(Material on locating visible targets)
============

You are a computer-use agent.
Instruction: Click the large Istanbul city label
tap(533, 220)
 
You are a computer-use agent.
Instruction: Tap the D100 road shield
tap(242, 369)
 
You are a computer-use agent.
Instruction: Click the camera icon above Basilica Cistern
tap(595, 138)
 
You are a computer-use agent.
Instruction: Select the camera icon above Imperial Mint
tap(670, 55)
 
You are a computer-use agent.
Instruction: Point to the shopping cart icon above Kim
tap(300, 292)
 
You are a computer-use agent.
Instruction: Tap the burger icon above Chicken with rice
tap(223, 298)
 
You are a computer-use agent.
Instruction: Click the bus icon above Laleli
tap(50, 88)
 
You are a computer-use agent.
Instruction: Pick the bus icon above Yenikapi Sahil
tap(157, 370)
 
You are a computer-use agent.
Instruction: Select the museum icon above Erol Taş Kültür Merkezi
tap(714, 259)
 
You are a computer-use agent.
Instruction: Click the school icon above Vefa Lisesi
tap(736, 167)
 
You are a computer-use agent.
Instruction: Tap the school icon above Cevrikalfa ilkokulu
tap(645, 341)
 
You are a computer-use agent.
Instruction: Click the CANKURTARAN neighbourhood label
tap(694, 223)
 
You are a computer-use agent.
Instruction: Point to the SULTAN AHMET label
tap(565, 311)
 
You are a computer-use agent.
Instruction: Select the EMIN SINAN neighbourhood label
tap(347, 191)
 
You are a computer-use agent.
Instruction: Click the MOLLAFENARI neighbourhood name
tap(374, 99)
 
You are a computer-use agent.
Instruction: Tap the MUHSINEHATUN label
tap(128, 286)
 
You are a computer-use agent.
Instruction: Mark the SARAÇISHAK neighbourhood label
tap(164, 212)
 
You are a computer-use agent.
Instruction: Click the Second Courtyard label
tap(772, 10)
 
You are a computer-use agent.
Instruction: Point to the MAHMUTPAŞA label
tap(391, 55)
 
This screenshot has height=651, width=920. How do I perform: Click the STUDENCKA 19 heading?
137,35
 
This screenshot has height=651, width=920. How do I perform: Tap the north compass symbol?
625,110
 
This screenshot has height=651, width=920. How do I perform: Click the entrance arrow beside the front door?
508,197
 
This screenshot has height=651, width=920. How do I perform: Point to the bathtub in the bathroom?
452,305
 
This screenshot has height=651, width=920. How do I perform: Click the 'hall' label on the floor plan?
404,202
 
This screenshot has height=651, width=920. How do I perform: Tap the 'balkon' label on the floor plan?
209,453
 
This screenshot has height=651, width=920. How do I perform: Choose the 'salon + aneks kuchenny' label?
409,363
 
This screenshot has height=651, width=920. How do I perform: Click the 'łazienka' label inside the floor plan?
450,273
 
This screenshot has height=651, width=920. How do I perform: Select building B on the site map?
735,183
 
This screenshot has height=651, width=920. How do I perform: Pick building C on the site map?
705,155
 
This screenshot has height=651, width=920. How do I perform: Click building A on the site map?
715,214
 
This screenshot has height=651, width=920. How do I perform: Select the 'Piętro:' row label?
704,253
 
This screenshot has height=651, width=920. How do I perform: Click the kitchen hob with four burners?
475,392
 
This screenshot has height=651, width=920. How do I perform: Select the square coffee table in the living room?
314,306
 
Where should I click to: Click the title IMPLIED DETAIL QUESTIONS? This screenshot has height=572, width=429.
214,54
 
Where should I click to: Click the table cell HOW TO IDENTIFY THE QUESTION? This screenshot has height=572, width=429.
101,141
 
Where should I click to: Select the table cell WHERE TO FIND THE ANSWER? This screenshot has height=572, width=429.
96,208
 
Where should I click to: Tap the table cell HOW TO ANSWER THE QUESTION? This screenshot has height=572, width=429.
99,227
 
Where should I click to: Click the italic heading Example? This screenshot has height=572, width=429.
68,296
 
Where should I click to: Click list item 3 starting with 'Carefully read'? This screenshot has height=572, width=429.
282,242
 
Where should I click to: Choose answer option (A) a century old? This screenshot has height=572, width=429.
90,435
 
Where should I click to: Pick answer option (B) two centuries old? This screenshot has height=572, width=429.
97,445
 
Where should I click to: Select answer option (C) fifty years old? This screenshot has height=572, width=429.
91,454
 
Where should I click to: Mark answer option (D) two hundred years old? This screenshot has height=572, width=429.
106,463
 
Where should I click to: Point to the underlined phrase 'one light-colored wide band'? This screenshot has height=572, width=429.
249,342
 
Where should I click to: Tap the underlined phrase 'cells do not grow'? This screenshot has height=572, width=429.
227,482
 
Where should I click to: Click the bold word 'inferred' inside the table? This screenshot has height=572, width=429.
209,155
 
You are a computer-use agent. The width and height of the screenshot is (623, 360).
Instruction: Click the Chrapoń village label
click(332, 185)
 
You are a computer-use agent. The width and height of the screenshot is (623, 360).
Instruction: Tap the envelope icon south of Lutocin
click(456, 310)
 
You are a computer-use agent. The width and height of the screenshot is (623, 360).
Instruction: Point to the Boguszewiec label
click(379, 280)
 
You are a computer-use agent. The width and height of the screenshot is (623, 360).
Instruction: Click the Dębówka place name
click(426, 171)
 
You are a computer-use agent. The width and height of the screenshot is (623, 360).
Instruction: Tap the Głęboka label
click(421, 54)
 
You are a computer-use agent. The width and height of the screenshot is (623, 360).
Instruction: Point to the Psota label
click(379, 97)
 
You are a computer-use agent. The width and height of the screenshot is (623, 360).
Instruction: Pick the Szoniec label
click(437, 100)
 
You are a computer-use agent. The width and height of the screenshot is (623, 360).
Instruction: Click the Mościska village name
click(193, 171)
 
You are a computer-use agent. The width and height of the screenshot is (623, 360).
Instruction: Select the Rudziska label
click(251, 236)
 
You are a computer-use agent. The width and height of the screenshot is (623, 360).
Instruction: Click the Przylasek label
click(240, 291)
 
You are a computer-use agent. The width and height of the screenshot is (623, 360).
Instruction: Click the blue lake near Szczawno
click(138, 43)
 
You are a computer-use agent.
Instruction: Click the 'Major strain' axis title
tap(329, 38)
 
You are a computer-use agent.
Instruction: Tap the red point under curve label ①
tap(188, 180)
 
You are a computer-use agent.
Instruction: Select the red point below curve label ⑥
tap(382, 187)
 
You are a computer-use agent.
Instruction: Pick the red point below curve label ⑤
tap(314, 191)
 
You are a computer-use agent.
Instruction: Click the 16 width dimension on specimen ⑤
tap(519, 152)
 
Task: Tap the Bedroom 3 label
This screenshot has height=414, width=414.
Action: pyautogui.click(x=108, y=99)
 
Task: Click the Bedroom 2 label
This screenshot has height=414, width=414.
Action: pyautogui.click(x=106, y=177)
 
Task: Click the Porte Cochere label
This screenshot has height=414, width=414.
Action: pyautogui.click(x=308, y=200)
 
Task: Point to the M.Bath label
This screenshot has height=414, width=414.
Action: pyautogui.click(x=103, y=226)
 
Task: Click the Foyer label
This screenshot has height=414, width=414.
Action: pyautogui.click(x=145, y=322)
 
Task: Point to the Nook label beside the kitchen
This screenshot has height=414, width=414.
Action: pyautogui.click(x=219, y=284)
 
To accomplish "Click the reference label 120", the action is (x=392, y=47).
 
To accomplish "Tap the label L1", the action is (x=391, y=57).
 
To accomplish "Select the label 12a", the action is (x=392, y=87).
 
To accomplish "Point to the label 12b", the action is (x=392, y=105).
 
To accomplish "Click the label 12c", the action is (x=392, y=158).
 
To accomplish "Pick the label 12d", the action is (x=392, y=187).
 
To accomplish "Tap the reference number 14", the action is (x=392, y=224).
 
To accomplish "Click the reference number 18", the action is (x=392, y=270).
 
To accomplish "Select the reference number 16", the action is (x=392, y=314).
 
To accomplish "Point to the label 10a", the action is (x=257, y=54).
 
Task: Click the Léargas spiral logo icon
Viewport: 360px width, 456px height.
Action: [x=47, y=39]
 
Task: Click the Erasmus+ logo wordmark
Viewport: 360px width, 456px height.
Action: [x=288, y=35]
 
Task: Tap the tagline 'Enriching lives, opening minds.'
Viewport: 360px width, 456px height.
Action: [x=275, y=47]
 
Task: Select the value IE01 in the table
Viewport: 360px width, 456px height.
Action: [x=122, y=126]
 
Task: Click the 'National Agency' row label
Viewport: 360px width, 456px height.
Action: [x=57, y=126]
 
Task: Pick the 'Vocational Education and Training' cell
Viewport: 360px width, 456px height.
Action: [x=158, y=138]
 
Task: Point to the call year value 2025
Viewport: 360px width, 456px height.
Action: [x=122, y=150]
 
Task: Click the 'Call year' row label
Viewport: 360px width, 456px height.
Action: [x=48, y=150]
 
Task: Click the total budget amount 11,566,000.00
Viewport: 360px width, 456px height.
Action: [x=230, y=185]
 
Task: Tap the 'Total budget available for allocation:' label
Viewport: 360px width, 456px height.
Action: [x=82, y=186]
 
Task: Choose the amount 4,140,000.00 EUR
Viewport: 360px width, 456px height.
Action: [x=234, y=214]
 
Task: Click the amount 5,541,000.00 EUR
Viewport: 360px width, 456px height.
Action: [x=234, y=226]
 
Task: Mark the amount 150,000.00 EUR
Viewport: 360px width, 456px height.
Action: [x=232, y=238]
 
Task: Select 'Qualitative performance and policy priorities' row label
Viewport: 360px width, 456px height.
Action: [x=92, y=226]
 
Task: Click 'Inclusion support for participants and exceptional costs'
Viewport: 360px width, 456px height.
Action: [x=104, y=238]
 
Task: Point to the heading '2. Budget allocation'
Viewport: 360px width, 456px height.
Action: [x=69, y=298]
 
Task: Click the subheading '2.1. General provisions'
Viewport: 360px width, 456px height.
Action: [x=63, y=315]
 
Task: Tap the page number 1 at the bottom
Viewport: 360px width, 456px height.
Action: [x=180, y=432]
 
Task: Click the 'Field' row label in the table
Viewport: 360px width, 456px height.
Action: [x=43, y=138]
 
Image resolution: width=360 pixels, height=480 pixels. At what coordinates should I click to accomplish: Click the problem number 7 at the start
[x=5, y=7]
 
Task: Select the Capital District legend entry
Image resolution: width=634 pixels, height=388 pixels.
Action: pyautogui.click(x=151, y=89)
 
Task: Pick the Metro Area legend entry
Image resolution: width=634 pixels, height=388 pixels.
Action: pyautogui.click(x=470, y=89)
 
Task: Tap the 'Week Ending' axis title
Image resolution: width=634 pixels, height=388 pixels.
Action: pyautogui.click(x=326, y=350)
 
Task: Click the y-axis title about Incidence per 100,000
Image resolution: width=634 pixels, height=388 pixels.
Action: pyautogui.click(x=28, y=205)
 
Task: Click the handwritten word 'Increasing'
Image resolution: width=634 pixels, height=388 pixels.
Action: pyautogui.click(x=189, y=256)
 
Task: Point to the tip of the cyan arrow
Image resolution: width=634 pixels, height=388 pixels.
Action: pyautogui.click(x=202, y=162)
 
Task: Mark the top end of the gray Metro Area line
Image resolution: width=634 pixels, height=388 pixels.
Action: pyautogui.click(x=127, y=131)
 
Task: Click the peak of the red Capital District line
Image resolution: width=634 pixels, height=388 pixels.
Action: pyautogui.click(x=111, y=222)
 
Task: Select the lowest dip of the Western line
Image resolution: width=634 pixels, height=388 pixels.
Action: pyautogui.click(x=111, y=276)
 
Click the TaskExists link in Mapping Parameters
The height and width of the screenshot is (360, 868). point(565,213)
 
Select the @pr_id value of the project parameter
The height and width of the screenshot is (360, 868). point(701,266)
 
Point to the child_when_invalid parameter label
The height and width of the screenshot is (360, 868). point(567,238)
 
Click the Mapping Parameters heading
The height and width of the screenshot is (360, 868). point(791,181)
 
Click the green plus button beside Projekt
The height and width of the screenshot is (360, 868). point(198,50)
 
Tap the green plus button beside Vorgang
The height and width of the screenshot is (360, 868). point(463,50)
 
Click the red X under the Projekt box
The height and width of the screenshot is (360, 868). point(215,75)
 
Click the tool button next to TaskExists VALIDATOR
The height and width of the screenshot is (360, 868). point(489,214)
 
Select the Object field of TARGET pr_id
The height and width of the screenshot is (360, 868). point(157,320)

============

Please reproduce the stretch of the material above, from its start through the line containing "tap(645, 341)", including both ends.

EXERCISE OUTPUT:
You are a computer-use agent.
Instruction: Click the large Istanbul city label
tap(533, 220)
 
You are a computer-use agent.
Instruction: Tap the D100 road shield
tap(242, 369)
 
You are a computer-use agent.
Instruction: Click the camera icon above Basilica Cistern
tap(595, 138)
 
You are a computer-use agent.
Instruction: Select the camera icon above Imperial Mint
tap(670, 55)
 
You are a computer-use agent.
Instruction: Point to the shopping cart icon above Kim
tap(300, 292)
 
You are a computer-use agent.
Instruction: Tap the burger icon above Chicken with rice
tap(223, 298)
 
You are a computer-use agent.
Instruction: Click the bus icon above Laleli
tap(50, 88)
 
You are a computer-use agent.
Instruction: Pick the bus icon above Yenikapi Sahil
tap(157, 370)
 
You are a computer-use agent.
Instruction: Select the museum icon above Erol Taş Kültür Merkezi
tap(714, 259)
 
You are a computer-use agent.
Instruction: Click the school icon above Vefa Lisesi
tap(736, 167)
 
You are a computer-use agent.
Instruction: Tap the school icon above Cevrikalfa ilkokulu
tap(645, 341)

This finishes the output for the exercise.